The benefits of using olive oil for the skin have been known for millennia. There is evidence that olive oil was first pressed about 5,000 years ago in the Mediterranean region and has been utilized since for its many healthful properties. Both applied topically and taken internally, olive oil provides benefits for the body’s largest organ, the skin. For topical skin care, it is used primarily to soften, cleanse and heal the skin. Rich in antioxidants, this monounsaturated fat moisturizes and protects the skin from free radical damage and is believed to lessen the formation and appearance of fine lines and wrinkles.

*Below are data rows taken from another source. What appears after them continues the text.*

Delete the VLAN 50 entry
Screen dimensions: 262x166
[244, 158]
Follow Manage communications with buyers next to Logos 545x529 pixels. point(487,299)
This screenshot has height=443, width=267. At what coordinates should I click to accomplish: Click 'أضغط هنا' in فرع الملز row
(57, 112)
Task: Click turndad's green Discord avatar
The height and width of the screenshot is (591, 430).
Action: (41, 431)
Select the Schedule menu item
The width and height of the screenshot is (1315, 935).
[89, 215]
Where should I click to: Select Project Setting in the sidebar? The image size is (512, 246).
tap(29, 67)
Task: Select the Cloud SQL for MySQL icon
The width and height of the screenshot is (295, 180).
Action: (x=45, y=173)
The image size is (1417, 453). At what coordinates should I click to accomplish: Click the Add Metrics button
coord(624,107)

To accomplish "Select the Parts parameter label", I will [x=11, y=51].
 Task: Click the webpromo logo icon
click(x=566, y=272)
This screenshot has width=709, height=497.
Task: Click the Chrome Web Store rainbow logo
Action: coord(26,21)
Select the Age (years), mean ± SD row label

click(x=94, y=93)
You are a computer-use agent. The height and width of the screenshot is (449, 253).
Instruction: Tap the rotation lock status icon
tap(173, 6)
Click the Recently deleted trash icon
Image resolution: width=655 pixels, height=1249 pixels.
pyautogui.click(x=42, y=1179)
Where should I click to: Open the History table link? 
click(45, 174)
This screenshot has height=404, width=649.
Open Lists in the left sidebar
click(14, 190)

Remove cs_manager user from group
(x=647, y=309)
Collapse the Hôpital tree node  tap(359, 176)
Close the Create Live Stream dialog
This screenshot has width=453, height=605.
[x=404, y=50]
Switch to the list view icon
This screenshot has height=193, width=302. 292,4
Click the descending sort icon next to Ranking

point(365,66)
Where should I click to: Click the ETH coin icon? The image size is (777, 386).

Although sometimes used alone for skin care, more often olive oil for the skin is utilized as a beneficial ingredient in a wide variety of skin care products. Soaps, lotions and healing salves frequently contain olive oil. With the increasing interest in natural products, olive oil skin treatments are becoming more numerous and varied. Olive oil skin care products range from cleansing creams to moisturizing massage oils. Many of these products also contain herbs and essential oils believed to benefit the skin.
Fats and oils are essential to maintain healthy skin and nerves, and to provide a source of energy. Adding olive oil to the diet provides many benefits, including supple skin, healthy blood vessels and the prevention of some cancers. Both the antioxidants — including Vitamin E — and the monounsaturated fats it contains are thought to increase the health benefits of olive oil for the skin. These are the same components that improve skin when applied topically. Many homemade culinary and skin care products contain olive oil as a main ingredient.
A laboratory study using mice concluded that the application of olive oil after exposure to ultraviolet light significantly reduced the formation of skin cancer in the mice. Although application before exposure had some effect, the greatest benefits were achieved by applying olive oil after exposure. Researchers believe that the antioxidants in the oil prevented oxidative damage to the DNA of skin cells. Using olive oil for the skin may help in the prevention of skin cancers caused by excessive exposure to sunlight.
Another study compared the use of a water-based emollient, an olive oil cream, or nothing for premature babies. The study found that the babies treated with the olive oil cream had less dermatitis that either the babies treated with the water-based emollient or the ones that had no treatment. One of the oldest and most common uses of this oil is on dry skin. From babies to people with signs of premature aging, olive oil has been shown to moisturize, protect and help maintain healthy skin.